NS-3 [18] inherits many advantages from NS-2, for example: 1) NS-3 is open source software, thus any contributions to the NS-3 are accessible by the people around the world; 2) NS-3 provides many radio models such as 802.11, 802.16, 802.15.3, 802.15.4. Users can make use of these radio models for cognitive radio network simulations; and 3) NS-3 has incorporated with different topology and traffic generators, which enable users to create different simulation scenarios etc.

 

Compared with NS-2, NS-3 has following extra advantages [19, 20]:

 

1)   A simulation script can be written as a C++ program, which is not possible in NS2.

2)   With modern hardware capabilities, compilation time was not an issue like for NS2, NS3 can be developed with C++ entirely.

3)   Ns-3 enables the testbed-based researcher to experiment with novel protocol stacks and emit/consume network packets over real device drivers or VLANs. The internal representation of packets is network-byte order to facilitate serialization.

4)   NS3 performs better than NS2 in terms of memory management.

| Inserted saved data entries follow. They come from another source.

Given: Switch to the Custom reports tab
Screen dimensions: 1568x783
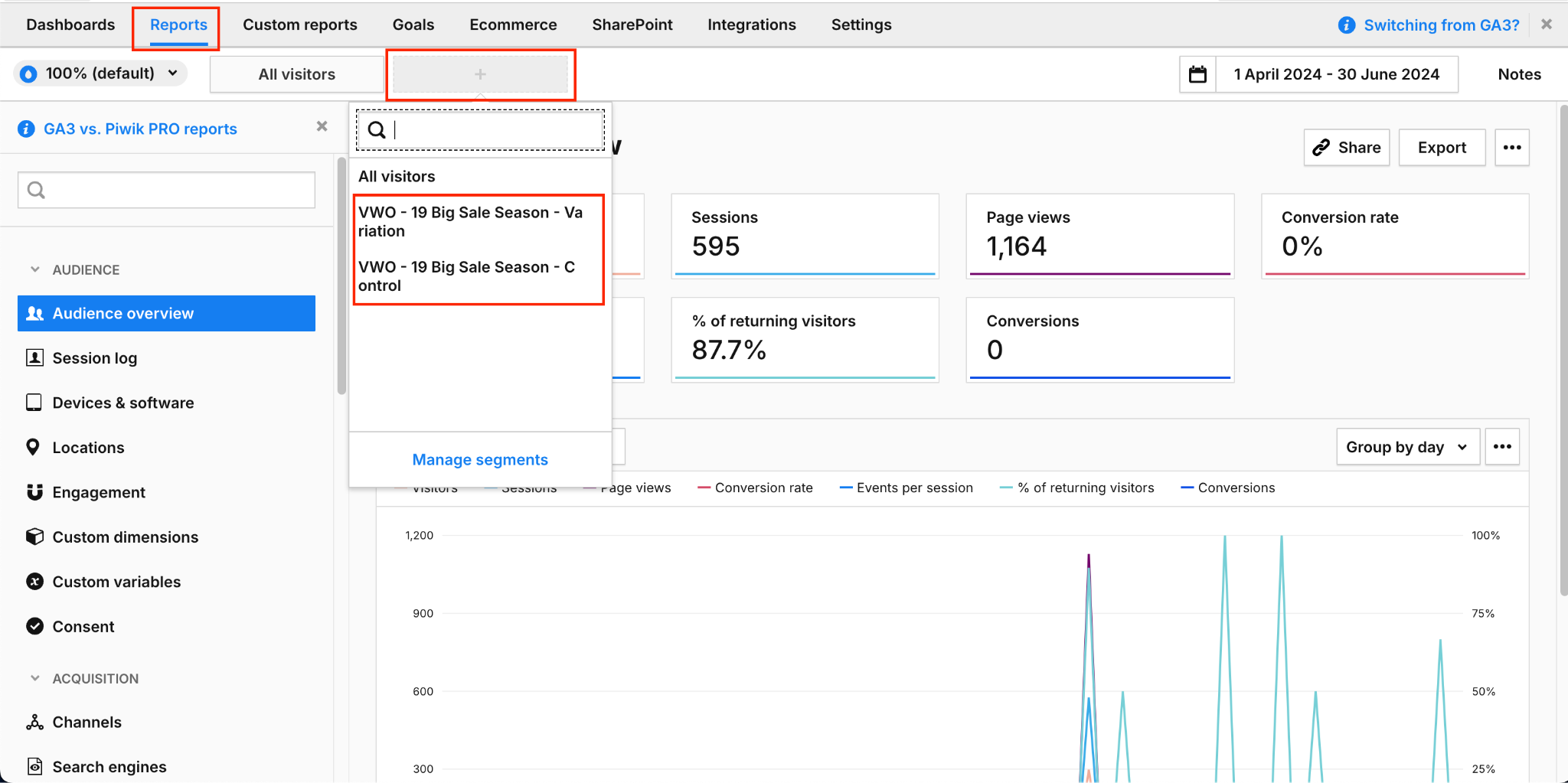Looking at the screenshot, I should click(300, 24).
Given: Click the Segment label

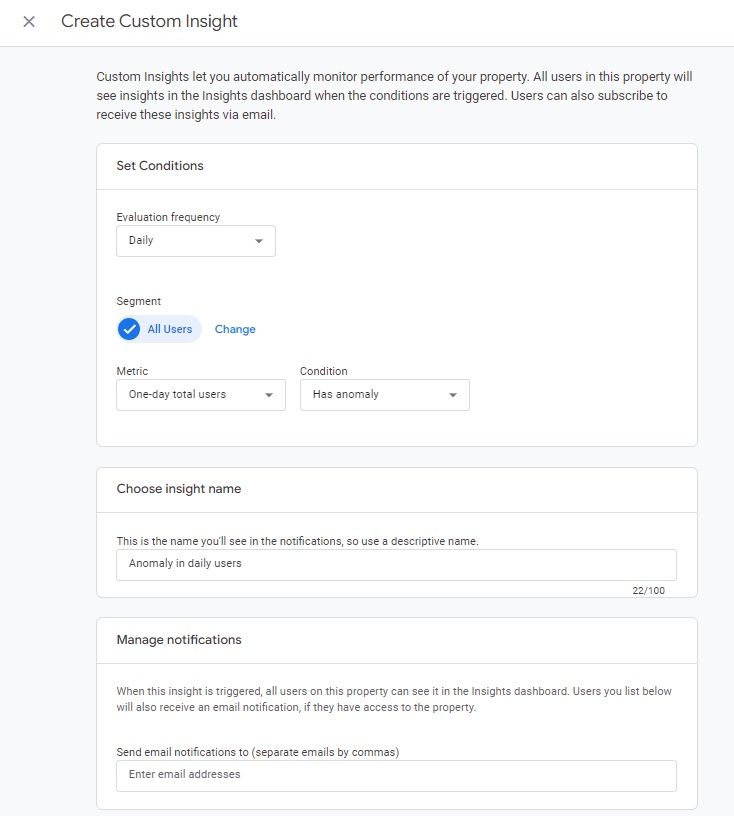Looking at the screenshot, I should point(138,301).
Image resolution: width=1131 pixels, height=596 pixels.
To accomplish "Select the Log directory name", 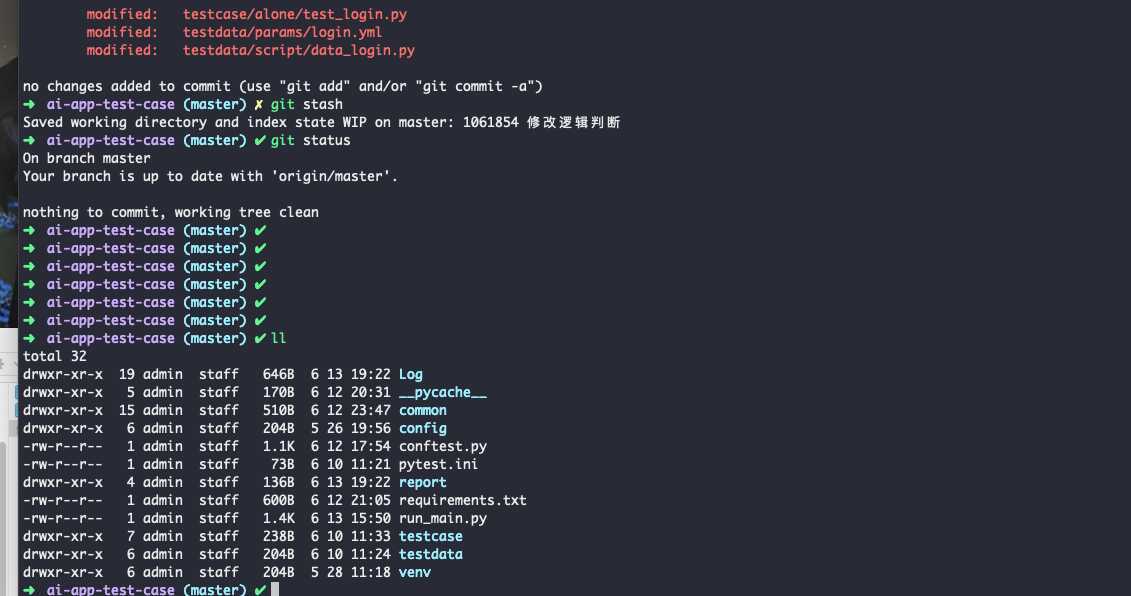I will coord(410,374).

5)   The aggregation system prevents unnecessary parameters from being stored, and packets don't contain unused reserved header space.

 

1.4   CRCN Simulator Overview

This cognitive radio cognitive network (CRCN) simulator is a software based network simulator for network-level simulations. It is based on open-source NS-3 (network simulator 3). CRCN simulator will be able to support performance evaluations for the proposed dynamic spectrum resource allocation, power control algorithms, coexistence mechanisms and the adaptive Cognitive Radio (CR) networking protocols such as the CR MAC protocols. The effects of attack models can also be evaluated using this CRCN simulator. This simulator uses NS-3 to generate realistic traffic and topology patterns. For each node in this simulator, a reconfigurable multi-radio multi-channel PHY layer is available by customizing the spectrum parameters such as transmission power etc.